I am sincerely disappointed and the only reason I havent pulled the bushes out is simple curiosity and hope that things may improve as the plant matures.
what is fourberry?
I may be a bit of a stick in the mud, but I tend to think that if our gardening forebears didn't think they were worth eating, they probably aren't. The flowers and autumn foliage does look good, and I bet the birds will enjoy the berries - so good for a wildlife garden maybe?
Our gardening forebears were right Dove. The berries on these are tiny.
"Developed in Switzerland by a family fruit nursery that began as long ago as 1889, their Lubera brand specialises in new fruit varieties of all kinds. Their RedLove apple was launched last year."

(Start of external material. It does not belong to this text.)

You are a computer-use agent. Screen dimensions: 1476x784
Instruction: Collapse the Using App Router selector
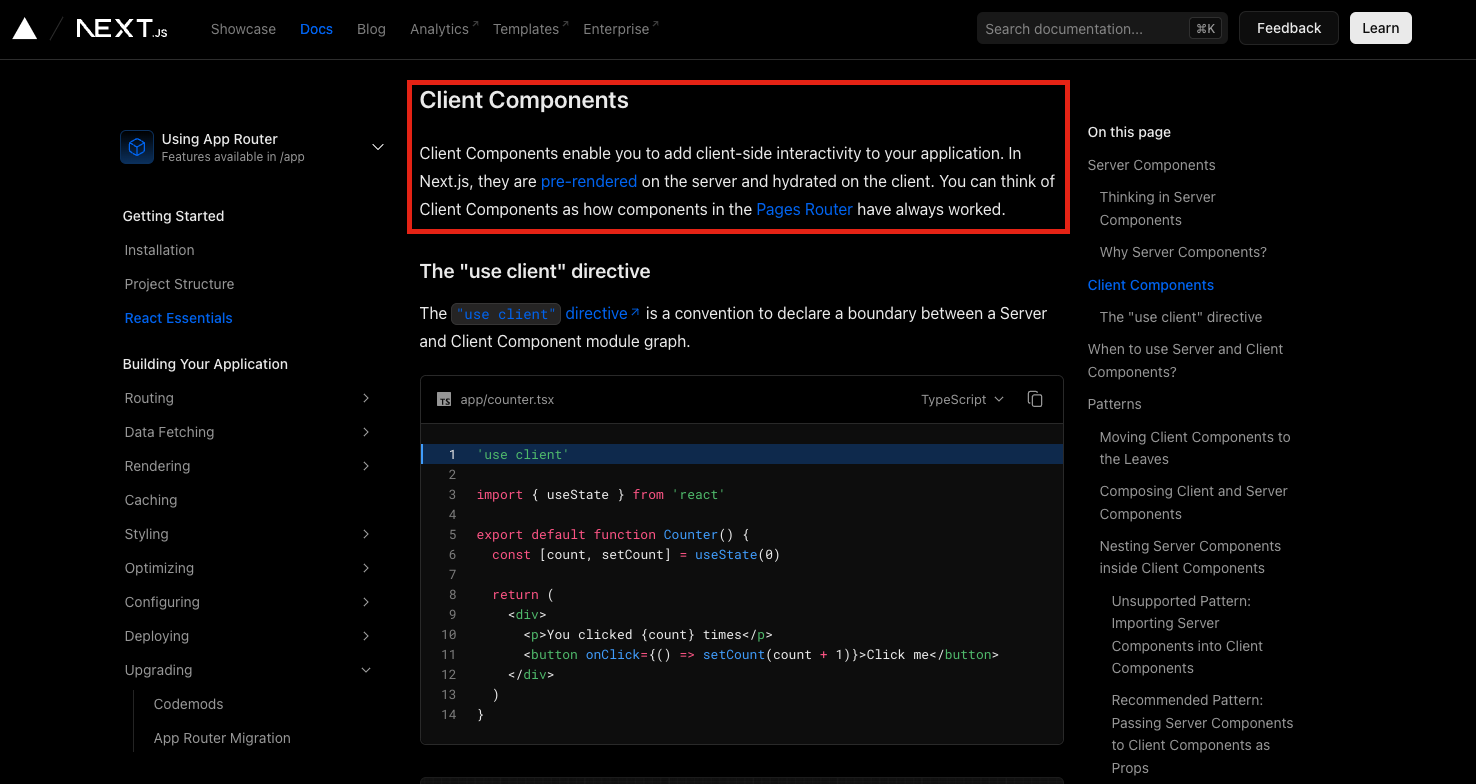click(377, 146)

I bought my dwarf apricot from them, but this is a German company, not Swiss, they just have a branch in Switzerland.
Dove, you are right, the only thing they're good for is wildlife gardening.
Sue, I did buy a couple of RedLove trees as well so I do sincerely hope that that experience turns out better than the fourberries.
Out of interest why did you chose to grow them?
I like blueberries and fruits of forest in general and this variety promised to combine a few of them. So I fell for the advertising "sweet words". lol
I was thinking of getting them too but I might give them a miss then. I'll stick to my blackberries I think. I've bought Cornus mas, Aronia Nero, Aronia Viking and Lonicera caeruleum Duet+ Ktch... (sp?) I like the idea of a more 'wild' fruit. I love Rowan berry jelly. Our ancestor gardeners had to work hard selecting for tastier and better fruit, sometimes 'tastier' gets lost in favour of 'better'. So I want to give the more 'wild' fruits a go. I don’t net my fruits so if the birds get them they get them, Che sera.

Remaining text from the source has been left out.